* _DIRECTIONS_: From the listing below, pull each line that includes "heading".

* _RECORDS FOR PROCESSING_:
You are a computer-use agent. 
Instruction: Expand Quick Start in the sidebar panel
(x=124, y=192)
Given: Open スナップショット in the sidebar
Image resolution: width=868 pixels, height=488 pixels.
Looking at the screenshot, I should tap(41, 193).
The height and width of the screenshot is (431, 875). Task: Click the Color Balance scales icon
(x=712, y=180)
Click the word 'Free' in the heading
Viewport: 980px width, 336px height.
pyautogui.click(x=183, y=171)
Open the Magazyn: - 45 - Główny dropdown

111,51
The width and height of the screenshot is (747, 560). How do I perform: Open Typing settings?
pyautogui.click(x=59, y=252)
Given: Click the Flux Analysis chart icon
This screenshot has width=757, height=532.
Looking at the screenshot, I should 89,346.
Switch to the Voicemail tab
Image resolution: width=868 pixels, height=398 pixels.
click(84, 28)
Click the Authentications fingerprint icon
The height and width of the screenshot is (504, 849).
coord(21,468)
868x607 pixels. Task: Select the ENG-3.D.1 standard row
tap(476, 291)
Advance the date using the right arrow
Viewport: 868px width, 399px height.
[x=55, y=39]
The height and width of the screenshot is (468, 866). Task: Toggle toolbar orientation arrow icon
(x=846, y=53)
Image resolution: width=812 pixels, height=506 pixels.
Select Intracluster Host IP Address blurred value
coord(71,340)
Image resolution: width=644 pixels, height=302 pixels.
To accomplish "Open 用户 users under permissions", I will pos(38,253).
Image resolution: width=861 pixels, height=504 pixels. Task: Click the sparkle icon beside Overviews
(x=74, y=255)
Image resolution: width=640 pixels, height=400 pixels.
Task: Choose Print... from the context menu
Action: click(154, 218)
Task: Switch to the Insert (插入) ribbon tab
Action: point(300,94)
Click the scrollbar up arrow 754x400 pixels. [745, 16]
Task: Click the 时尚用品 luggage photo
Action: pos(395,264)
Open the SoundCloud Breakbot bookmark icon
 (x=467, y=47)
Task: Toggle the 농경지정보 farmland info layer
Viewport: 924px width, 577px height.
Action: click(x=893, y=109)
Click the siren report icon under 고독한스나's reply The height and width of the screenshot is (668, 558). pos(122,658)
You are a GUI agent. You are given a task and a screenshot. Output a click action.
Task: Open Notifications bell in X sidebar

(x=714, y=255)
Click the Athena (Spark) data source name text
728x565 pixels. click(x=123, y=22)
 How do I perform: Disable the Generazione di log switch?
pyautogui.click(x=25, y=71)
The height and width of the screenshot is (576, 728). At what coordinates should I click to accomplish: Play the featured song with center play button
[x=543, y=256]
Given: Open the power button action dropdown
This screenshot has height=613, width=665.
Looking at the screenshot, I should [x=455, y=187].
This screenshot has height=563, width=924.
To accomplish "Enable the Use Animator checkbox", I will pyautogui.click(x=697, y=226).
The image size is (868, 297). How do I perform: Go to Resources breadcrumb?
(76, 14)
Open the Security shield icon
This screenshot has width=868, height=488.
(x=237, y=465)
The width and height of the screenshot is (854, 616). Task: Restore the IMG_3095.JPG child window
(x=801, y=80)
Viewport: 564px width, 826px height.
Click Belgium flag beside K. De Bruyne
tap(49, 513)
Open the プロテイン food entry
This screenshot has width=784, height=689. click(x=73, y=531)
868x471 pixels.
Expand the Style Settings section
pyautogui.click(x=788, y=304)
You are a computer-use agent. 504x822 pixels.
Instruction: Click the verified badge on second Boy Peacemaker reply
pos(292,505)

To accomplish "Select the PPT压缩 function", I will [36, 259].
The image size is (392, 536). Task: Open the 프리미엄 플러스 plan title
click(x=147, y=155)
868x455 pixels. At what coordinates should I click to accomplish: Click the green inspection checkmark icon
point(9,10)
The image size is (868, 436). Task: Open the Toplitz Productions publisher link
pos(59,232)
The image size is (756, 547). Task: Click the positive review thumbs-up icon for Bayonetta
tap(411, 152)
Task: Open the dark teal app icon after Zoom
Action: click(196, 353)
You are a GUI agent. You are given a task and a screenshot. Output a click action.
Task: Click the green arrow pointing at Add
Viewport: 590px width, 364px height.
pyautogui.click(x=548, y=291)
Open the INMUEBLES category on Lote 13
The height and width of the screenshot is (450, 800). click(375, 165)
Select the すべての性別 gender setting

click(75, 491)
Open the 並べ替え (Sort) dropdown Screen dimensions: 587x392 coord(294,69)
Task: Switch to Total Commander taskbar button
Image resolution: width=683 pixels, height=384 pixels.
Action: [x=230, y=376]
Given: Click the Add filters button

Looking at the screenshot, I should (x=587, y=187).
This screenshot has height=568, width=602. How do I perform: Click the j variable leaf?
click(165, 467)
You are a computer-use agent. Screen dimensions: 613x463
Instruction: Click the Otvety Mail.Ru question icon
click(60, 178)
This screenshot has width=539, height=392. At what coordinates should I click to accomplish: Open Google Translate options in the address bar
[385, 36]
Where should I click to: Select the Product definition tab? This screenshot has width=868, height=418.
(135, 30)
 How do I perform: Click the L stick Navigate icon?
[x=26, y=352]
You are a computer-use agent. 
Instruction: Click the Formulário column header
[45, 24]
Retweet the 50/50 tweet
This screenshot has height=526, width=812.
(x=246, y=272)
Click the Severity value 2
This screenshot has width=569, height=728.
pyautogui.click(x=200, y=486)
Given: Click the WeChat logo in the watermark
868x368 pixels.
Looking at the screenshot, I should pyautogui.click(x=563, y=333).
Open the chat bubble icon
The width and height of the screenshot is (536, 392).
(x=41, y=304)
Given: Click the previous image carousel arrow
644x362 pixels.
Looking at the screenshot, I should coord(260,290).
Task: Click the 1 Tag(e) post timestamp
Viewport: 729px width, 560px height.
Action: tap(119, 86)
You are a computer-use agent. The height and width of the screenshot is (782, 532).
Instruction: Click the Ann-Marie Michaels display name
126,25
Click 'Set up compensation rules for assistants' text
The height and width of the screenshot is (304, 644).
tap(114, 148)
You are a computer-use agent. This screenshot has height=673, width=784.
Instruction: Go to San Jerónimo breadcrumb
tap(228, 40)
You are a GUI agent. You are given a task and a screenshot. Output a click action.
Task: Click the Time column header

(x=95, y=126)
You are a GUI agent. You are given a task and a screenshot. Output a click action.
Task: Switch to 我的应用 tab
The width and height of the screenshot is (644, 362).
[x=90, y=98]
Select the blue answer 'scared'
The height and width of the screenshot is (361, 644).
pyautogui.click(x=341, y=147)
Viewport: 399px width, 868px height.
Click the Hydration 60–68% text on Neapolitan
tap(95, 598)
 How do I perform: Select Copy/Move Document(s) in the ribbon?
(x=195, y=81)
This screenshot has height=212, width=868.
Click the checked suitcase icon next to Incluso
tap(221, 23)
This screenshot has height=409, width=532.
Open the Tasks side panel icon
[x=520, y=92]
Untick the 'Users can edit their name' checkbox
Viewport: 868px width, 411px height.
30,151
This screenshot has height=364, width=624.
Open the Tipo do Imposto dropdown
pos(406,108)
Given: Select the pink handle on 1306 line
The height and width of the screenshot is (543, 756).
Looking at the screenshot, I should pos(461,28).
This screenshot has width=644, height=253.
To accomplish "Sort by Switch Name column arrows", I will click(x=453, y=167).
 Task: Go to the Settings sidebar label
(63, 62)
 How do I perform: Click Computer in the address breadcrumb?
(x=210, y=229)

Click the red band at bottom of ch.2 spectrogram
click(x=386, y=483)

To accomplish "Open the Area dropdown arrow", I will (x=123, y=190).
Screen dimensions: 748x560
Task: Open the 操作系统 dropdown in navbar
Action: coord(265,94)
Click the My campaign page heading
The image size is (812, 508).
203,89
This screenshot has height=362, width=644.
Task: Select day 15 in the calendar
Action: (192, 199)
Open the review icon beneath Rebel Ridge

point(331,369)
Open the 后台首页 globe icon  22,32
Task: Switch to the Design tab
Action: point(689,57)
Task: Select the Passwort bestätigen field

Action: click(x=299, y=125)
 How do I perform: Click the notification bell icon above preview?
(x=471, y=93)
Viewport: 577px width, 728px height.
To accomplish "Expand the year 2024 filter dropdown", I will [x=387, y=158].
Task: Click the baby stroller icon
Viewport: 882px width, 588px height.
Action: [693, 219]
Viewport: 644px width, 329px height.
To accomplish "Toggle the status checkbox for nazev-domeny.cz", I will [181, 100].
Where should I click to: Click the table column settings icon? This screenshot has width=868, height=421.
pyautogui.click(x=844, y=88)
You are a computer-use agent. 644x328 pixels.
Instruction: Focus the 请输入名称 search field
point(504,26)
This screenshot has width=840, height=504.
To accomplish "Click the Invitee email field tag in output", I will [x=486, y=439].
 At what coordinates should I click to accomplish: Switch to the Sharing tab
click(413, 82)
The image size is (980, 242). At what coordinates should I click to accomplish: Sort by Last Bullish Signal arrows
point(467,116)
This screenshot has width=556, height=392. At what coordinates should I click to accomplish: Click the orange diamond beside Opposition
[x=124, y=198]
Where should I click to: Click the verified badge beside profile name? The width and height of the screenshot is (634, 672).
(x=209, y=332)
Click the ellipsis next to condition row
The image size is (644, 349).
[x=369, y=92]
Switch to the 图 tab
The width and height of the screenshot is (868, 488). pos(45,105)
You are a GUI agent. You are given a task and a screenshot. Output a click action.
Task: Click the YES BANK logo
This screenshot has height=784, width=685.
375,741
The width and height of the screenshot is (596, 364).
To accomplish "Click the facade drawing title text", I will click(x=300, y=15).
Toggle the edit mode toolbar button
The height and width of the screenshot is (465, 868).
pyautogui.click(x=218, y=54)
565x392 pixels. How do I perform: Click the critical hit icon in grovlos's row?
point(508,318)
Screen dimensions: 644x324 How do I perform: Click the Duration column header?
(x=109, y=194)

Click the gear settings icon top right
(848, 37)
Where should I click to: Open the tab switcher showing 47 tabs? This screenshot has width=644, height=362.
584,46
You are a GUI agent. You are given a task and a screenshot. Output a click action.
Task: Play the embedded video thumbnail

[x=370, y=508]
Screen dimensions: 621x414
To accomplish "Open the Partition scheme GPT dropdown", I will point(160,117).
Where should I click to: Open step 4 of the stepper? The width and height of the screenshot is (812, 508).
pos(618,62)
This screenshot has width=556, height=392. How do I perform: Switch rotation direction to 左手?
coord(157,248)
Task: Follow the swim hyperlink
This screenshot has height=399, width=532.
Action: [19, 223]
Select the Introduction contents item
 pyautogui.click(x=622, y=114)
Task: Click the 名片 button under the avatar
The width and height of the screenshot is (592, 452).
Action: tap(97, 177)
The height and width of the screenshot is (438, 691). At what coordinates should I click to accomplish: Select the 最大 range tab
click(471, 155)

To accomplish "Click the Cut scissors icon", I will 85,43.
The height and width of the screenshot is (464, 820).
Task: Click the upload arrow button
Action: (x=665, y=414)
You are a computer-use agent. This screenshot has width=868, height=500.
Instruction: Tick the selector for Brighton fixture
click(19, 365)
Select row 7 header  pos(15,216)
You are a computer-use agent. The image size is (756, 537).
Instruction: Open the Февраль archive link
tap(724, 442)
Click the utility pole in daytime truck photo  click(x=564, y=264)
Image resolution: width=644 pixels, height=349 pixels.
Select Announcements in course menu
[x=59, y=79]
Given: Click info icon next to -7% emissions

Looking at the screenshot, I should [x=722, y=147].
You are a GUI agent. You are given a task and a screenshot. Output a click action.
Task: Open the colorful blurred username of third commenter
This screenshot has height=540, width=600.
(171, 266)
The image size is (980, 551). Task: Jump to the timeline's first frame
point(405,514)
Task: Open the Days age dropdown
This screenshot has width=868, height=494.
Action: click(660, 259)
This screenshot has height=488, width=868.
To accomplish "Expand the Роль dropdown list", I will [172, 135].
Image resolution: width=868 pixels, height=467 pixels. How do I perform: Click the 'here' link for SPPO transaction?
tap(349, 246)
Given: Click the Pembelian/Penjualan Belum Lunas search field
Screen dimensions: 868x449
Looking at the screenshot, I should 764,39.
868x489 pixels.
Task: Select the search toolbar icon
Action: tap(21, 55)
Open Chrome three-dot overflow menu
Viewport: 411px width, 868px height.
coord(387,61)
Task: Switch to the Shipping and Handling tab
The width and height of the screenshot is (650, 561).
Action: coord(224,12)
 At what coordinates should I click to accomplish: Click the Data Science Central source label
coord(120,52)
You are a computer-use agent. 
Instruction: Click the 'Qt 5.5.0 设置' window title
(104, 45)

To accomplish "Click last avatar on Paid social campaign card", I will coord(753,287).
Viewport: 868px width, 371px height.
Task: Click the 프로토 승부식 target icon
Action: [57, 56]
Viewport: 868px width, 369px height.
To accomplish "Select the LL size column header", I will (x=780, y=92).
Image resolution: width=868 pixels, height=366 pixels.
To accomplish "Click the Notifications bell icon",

* _RESULT_:
Click the word 'Free' in the heading
Click the My campaign page heading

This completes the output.